:: PASSAGE PROVIDED ::

Screening process continues
The Presidential Commission for the Study of Bioethical Issues and the Office of Human Research Protection are tasked with preventing the unethical use of human subjects in research experiments. The OHRP oversees any studies funded by the National Institutes of Health, which includes the National Cancer Institute.
Last July, the OHRP, in response to a May 2011 complaint by a physician about both studies, determined that the NCI-funded study had not adequately informed the women about their alternatives, and hadn't gained their adequate informed consent -- in violation of federal regulations.
After months of back-and-forth between Borror, the NCI, and doctors at Tata Memorial Hospital in Mumbai, which is conducting the NCI-funded study, researchers there wrote to Borror in November saying they agreed to offer cervical cancer screening to the more than 76,000 women in their control group.
But, the lead investigator, Dr. Shastri, denied Thursday that the move has anything to do with the OHRP findings. Offering screening now to the control-group women was "part of the previously decided study plan and this decision had nothing to do with anything else," he said.

:: TASK GOAL ::
Reproduce verbatim the part of the passage on the cervical cancer screening study that opens with the words containing "Last July, the" and closes with "their control group.". The data that comes after this passage is drawn from a separate source.

:: LISTED ENTRIES ::
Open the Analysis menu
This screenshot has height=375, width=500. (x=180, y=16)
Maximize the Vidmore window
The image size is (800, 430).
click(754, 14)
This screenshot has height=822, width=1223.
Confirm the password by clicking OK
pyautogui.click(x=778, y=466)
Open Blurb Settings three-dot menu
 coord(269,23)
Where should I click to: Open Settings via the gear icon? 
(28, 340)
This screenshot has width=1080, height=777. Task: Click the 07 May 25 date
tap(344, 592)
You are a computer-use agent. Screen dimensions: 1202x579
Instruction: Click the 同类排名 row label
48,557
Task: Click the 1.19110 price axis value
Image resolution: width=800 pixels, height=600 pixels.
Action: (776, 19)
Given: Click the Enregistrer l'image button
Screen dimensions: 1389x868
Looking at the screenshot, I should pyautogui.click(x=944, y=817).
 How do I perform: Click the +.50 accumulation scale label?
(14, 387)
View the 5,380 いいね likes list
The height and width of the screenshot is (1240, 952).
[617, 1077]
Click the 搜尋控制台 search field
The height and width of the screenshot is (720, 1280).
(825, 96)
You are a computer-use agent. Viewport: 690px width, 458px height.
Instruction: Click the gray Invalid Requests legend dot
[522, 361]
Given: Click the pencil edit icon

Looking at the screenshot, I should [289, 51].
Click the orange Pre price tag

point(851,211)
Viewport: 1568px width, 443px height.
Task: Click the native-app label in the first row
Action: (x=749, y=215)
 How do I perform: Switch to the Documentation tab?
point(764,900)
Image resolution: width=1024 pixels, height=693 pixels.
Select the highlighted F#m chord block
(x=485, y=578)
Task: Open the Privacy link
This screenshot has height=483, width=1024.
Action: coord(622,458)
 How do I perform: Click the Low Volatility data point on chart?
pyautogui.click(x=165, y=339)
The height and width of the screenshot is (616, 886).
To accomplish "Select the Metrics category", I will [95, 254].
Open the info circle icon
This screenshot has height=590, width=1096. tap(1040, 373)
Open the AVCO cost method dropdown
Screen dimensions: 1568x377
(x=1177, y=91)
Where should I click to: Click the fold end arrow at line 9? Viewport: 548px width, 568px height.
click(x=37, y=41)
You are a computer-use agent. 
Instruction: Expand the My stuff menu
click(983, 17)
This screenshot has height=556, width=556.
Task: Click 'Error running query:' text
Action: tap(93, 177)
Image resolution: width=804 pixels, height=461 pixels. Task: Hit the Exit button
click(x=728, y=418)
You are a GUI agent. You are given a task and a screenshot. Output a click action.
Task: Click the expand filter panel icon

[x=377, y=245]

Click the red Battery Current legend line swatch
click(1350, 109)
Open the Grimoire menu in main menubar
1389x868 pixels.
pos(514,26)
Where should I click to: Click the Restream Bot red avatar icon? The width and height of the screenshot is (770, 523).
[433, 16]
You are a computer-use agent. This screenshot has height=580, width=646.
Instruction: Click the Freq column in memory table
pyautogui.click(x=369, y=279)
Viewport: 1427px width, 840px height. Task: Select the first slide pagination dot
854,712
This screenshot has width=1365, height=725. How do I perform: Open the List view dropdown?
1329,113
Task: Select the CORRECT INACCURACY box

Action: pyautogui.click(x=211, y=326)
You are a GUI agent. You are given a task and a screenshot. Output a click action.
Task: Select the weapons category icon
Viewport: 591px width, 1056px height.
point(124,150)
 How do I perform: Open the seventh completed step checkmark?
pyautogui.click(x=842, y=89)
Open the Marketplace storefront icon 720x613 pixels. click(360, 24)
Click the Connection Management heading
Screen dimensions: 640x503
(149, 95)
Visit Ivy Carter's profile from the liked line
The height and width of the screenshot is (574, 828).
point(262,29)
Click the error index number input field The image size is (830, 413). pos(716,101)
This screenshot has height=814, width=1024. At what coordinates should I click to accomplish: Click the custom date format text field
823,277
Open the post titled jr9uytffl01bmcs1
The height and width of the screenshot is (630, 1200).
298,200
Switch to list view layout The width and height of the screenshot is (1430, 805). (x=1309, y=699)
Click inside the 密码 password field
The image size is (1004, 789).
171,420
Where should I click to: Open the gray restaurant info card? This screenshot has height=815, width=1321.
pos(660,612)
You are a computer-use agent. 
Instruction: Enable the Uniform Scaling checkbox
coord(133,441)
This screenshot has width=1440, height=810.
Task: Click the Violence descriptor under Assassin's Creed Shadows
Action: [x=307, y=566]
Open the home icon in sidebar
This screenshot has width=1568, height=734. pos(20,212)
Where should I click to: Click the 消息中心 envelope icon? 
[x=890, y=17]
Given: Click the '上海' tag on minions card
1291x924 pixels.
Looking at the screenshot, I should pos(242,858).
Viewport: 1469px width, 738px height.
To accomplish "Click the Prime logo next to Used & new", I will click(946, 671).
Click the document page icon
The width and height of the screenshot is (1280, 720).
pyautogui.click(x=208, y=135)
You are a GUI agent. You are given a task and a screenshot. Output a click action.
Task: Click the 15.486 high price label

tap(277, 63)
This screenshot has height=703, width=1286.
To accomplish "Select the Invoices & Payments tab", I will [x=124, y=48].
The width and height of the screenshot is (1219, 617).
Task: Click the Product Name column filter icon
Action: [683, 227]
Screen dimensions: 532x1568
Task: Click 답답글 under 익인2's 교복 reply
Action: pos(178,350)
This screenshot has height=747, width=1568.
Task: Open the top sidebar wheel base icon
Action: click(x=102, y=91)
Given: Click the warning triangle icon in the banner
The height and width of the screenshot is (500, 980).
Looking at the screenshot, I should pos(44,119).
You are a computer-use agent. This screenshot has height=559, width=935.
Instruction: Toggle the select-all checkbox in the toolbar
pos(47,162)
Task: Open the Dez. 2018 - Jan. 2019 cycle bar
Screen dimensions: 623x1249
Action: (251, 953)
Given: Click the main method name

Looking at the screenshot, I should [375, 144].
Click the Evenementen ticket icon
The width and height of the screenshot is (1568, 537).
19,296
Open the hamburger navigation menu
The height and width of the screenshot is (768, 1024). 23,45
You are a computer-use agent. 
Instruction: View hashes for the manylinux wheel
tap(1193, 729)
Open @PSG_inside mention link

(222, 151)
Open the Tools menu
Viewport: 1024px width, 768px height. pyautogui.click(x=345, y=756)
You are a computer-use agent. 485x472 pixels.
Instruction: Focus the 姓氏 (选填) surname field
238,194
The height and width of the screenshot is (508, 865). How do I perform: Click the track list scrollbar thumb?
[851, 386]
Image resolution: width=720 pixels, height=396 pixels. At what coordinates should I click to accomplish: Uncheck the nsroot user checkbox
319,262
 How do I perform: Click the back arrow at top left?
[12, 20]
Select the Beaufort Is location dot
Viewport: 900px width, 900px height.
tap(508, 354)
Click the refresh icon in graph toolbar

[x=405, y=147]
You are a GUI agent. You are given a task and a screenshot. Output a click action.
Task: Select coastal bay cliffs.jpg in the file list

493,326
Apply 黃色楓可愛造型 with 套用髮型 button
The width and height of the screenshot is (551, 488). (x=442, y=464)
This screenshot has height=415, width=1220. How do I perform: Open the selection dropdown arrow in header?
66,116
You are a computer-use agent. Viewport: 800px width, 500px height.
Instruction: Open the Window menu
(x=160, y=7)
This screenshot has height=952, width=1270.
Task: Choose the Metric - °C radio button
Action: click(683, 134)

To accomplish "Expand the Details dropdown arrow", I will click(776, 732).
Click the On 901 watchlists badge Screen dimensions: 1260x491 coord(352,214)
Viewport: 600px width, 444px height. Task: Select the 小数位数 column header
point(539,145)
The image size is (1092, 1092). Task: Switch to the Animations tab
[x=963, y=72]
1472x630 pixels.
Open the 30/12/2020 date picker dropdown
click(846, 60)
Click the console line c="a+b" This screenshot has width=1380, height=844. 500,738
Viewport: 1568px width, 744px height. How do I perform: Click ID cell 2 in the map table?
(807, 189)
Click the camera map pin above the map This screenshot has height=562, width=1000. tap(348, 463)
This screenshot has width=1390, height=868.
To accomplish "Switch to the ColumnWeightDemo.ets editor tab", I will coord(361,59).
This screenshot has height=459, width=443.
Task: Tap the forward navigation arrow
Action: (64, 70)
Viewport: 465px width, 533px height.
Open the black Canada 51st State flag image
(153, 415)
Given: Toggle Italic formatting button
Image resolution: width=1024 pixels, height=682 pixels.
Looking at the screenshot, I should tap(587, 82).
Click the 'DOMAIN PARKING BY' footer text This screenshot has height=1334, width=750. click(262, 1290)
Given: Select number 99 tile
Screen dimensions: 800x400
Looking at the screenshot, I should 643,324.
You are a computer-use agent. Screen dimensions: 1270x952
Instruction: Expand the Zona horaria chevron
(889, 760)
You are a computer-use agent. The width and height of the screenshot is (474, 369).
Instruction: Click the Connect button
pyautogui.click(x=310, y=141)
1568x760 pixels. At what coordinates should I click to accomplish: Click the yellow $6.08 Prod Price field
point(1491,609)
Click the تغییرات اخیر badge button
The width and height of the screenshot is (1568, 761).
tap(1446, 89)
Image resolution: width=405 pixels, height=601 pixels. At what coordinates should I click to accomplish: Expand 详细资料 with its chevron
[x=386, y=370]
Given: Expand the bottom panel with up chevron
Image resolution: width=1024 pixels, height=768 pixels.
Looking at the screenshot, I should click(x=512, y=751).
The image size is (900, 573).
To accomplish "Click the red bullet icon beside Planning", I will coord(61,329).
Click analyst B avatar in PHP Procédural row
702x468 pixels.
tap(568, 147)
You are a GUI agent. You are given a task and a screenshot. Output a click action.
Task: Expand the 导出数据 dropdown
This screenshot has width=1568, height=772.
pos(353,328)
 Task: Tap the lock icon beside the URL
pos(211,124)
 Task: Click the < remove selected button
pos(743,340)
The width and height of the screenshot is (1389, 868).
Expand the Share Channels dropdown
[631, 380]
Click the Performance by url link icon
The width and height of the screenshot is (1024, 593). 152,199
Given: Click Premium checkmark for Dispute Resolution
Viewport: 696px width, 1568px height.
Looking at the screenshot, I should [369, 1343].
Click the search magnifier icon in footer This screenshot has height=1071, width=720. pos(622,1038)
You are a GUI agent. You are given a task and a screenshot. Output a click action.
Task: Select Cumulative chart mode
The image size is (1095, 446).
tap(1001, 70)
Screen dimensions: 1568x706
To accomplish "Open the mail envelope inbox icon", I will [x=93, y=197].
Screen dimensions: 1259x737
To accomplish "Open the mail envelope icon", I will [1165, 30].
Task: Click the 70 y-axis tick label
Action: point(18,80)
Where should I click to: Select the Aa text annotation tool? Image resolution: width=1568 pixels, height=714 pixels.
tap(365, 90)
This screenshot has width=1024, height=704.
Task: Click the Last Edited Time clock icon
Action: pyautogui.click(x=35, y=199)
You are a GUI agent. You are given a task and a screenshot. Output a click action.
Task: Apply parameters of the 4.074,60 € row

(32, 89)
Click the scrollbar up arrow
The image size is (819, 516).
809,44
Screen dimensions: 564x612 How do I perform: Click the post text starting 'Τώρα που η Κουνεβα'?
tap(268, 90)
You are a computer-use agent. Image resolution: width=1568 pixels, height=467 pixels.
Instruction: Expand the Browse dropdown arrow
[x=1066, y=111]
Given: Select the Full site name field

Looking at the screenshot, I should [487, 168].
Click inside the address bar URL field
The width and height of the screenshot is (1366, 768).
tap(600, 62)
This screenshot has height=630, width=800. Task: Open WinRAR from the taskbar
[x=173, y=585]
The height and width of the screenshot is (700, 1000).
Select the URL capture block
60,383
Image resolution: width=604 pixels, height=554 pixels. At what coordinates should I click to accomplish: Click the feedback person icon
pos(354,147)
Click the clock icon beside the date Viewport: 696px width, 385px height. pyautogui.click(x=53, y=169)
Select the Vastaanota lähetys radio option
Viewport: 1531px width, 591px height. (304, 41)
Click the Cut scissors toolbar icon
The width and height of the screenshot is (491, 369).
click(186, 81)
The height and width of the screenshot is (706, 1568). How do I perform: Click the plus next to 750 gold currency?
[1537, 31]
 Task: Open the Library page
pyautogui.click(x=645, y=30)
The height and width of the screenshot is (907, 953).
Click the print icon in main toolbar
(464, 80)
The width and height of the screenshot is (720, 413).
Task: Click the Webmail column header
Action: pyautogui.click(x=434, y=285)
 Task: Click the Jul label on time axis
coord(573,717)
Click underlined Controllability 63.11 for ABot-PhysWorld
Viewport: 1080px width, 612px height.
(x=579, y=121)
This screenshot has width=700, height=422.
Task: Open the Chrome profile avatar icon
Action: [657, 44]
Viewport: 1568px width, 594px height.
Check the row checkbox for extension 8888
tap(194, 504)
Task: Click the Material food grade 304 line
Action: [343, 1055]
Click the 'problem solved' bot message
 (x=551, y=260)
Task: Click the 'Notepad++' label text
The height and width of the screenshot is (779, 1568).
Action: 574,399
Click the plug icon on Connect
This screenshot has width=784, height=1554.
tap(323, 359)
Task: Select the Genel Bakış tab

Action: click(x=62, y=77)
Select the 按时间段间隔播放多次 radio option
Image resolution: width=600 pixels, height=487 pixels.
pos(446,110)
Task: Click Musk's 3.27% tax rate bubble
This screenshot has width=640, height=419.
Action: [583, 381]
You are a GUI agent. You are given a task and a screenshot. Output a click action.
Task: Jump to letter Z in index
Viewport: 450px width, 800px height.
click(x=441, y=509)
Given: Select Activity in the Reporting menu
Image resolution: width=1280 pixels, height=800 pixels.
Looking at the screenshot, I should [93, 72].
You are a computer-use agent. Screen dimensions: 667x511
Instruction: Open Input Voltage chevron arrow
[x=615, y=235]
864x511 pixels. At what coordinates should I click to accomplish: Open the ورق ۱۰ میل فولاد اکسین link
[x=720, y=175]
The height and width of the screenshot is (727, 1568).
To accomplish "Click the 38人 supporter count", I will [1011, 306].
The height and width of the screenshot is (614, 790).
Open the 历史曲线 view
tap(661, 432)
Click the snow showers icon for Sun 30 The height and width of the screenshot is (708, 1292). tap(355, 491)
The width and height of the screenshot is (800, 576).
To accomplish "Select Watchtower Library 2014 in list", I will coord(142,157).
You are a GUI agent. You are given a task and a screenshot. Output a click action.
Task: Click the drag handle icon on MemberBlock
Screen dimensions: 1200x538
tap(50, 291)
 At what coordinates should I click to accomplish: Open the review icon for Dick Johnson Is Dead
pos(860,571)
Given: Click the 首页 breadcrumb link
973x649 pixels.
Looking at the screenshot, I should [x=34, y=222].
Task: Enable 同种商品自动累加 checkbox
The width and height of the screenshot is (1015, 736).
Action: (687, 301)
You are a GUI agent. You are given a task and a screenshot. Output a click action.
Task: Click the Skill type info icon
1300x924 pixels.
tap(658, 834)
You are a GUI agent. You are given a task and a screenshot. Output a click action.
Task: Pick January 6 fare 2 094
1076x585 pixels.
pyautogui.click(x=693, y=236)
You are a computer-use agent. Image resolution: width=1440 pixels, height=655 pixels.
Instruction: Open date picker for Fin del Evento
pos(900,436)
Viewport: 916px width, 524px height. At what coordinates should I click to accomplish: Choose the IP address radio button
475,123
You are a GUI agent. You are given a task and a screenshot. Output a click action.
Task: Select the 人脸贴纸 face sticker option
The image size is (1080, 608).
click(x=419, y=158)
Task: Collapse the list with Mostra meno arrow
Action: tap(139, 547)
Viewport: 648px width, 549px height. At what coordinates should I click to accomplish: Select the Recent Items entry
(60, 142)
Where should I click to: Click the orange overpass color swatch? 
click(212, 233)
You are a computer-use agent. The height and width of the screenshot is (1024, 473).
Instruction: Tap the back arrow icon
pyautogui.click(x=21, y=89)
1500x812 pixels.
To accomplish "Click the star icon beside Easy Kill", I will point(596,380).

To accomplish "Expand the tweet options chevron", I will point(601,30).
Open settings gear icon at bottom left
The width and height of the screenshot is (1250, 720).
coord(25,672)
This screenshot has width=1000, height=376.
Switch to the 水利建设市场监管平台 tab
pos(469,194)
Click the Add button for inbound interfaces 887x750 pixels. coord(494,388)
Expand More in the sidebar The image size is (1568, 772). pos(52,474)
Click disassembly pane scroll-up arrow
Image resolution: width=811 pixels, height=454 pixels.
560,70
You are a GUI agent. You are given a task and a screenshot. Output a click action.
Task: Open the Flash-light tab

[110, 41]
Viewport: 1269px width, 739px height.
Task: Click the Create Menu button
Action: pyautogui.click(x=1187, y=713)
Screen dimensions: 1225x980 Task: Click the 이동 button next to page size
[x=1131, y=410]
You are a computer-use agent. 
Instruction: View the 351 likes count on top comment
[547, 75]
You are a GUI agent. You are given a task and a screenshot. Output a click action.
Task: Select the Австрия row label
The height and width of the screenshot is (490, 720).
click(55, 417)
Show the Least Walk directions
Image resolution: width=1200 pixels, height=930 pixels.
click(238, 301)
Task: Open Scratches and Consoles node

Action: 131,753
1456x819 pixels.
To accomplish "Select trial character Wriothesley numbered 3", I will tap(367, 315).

:: RESPONSE ::
Last July, the OHRP, in response to a May 2011 complaint by a physician about both studies, determined that the NCI-funded study had not adequately informed the women about their alternatives, and hadn't gained their adequate informed consent -- in violation of federal regulations.
After months of back-and-forth between Borror, the NCI, and doctors at Tata Memorial Hospital in Mumbai, which is conducting the NCI-funded study, researchers there wrote to Borror in November saying they agreed to offer cervical cancer screening to the more than 76,000 women in their control group.